Drew Fustini posted 18 patches 6 days, 7 hours ago
.../devicetree/bindings/riscv/extensions.yaml      |    6 +
MAINTAINERS                                        |   15 +
arch/riscv/Kconfig                                 |   20 +
arch/riscv/include/asm/acpi.h                      |   10 +
arch/riscv/include/asm/csr.h                       |    5 +
arch/riscv/include/asm/hwcap.h                     |    1 +
arch/riscv/include/asm/processor.h                 |    3 +
arch/riscv/include/asm/qos.h                       |   87 ++
arch/riscv/include/asm/resctrl.h                   |  152 ++
arch/riscv/include/asm/switch_to.h                 |    3 +
arch/riscv/kernel/Makefile                         |    2 +
arch/riscv/kernel/cpufeature.c                     |    1 +
arch/riscv/kernel/qos.c                            |   98 ++
drivers/acpi/riscv/Makefile                        |    1 +
drivers/acpi/riscv/init.c                          |   21 +
drivers/acpi/riscv/rqsc.c                          |  202 +++
drivers/acpi/riscv/rqsc.h                          |   66 +
drivers/resctrl/Kconfig                            |   32 +
drivers/resctrl/Makefile                           |    6 +
drivers/resctrl/cbqri_devices.c                    | 1154 +++++++++++++++
drivers/resctrl/cbqri_internal.h                   |  247 ++++
drivers/resctrl/cbqri_resctrl.c                    | 1520 ++++++++++++++++++++
fs/resctrl/ctrlmondata.c                           |    3 +-
fs/resctrl/internal.h                              |    2 +
fs/resctrl/rdtgroup.c                              |   16 +-
include/linux/resctrl.h                            |   13 +-
include/linux/riscv_cbqri.h                        |   60 +
27 files changed, 3737 insertions(+), 9 deletions(-)
[PATCH RFC v6 00/18] riscv: add Ssqosid and CBQRI resctrl support
Posted by Drew Fustini 6 days, 7 hours ago
This RFC series adds RISC-V QoS support: the Ssqosid extension [1]
(srmcfg CSR), the CBQRI controller interface [2] integrated with
resctrl [3], and ACPI RQSC [4] for controller discovery. DT support
is possible but no platform drivers are included. The series is
also available as a branch [5].

QEMU support for Ssqosid and CBQRI lives in [6], with ACPI RQSC as
a follow-on series [7]. There is also a combined branch [8].

Series organization
-------------------
01      DT binding for Ssqosid extension
02-03   Ssqosid ISA support (detection, srmcfg CSR, switch_to)
04-06   fs/resctrl helpers and resource type additions
07-10   CBQRI device ops (cbqri_devices.c): capacity probe +
        allocation, capacity monitoring, bandwidth probe +
        allocation, bandwidth monitoring
11-15   CBQRI resctrl integration (cbqri_resctrl.c): cache
        allocation, L3 cache occupancy monitoring, MB_MIN
        bandwidth allocation, MB_WGHT bandwidth allocation,
        mbm_total_bytes monitoring
16-17   ACPI RQSC parser and init
18      Enable resctrl filesystem for Ssqosid (Kconfig)
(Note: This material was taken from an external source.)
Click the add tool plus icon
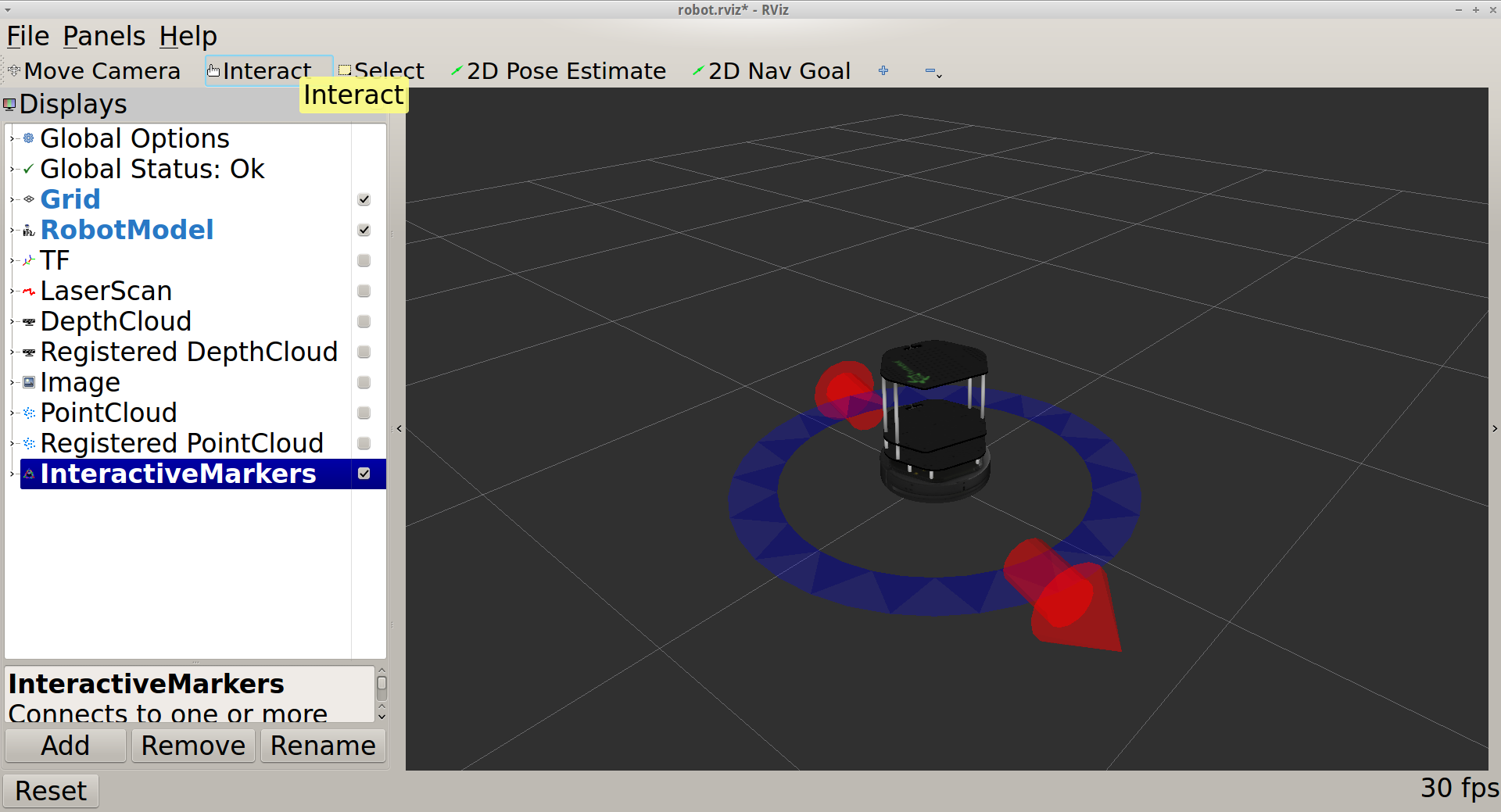The height and width of the screenshot is (812, 1501). [x=883, y=71]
Refer to the v3 cover letter [9] for the test setup including the
reference SoC layout and the corresponding QEMU command line.

[1] https://github.com/riscv/riscv-ssqosid/releases/tag/v1.0
[2] https://github.com/riscv-non-isa/riscv-cbqri/releases/tag/v1.0
[3] https://docs.kernel.org/filesystems/resctrl.html
[4] https://github.com/riscv-non-isa/riscv-rqsc/blob/main/src/
[5] https://git.kernel.org/pub/scm/linux/kernel/git/fustini/linux.git/log/?h=b4/ssqosid-cbqri-rqsc
[6] https://lore.kernel.org/qemu-devel/20260105-riscv-ssqosid-cbqri-v4-0-9ad7671dde78@kernel.org/
[7] https://lore.kernel.org/qemu-devel/20260202-riscv-rqsc-v1-0-dcf448a3ed73@kernel.org/
[8] https://github.com/tt-fustini/qemu/tree/b4/riscv-rqsc
[9] https://lore.kernel.org/r/20260414-ssqosid-cbqri-rqsc-v7-0-v3-0-b3b2e7e9847a@kernel.org

Key design decisions
--------------------
 - Create new resource types as RDT_RESOURCE_MBA cannot represent the
   semantics of the CBQRI bandwidth controllers:

   - RDT_RESOURCE_MB_MIN matches CBQRI Rbwb (reserved bandwidth
     blocks). The sum of Rbwb across all control groups must be
     <= MRBWB (maximum number of reserved bandwidth blocks).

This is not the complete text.